Retype the lines below word for word, without the pictures.
======== Records shown
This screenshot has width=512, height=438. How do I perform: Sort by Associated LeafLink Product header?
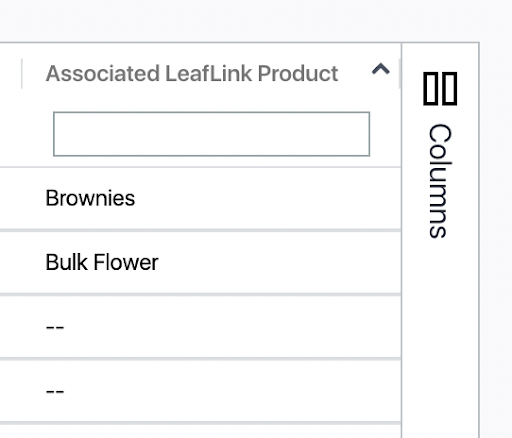192,73
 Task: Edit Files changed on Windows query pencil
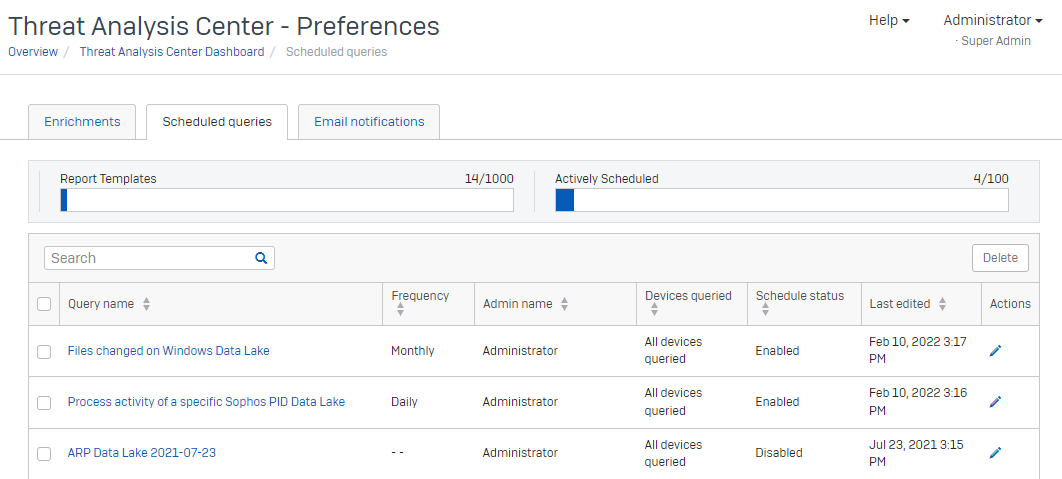(995, 351)
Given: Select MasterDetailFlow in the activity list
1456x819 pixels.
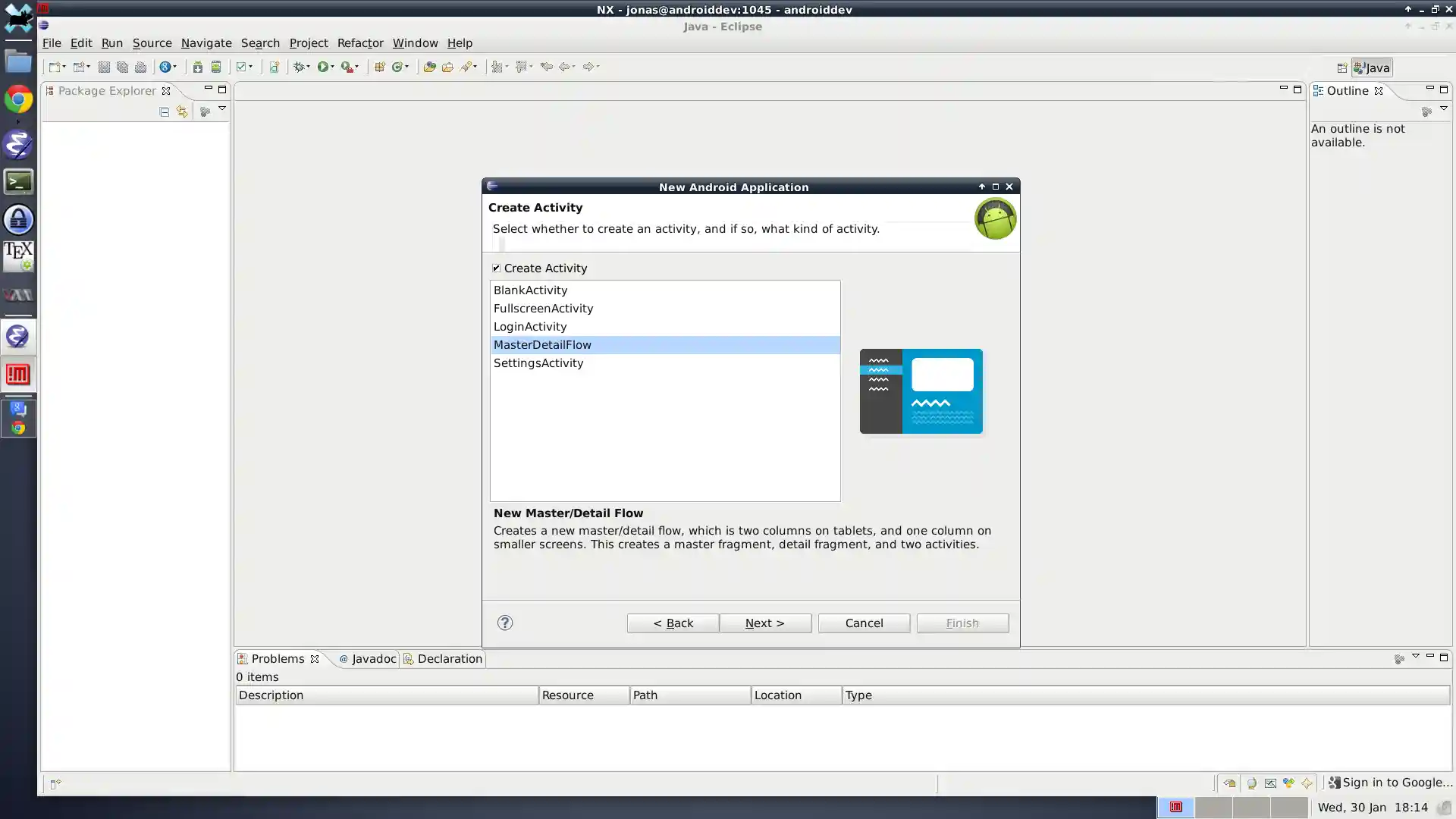Looking at the screenshot, I should (542, 344).
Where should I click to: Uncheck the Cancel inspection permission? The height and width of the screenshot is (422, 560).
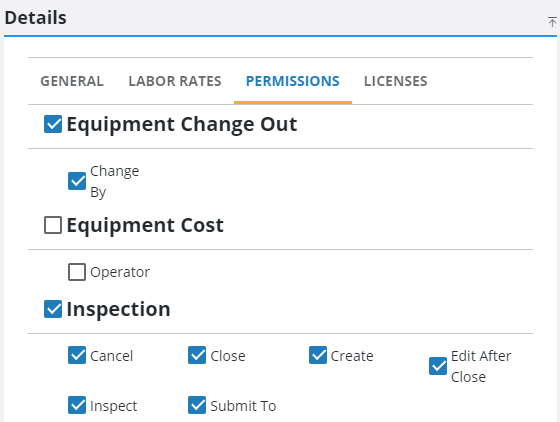pos(77,355)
================
**Result below:**
This screenshot has width=512, height=438. How do I perform: Sort by Associated LeafLink Product header?
192,73
 Task: Edit Files changed on Windows query pencil
(995, 351)
Given: Select MasterDetailFlow in the activity list
1456x819 pixels.
Looking at the screenshot, I should (542, 344).
Where should I click to: Uncheck the Cancel inspection permission? The height and width of the screenshot is (422, 560).
pos(77,355)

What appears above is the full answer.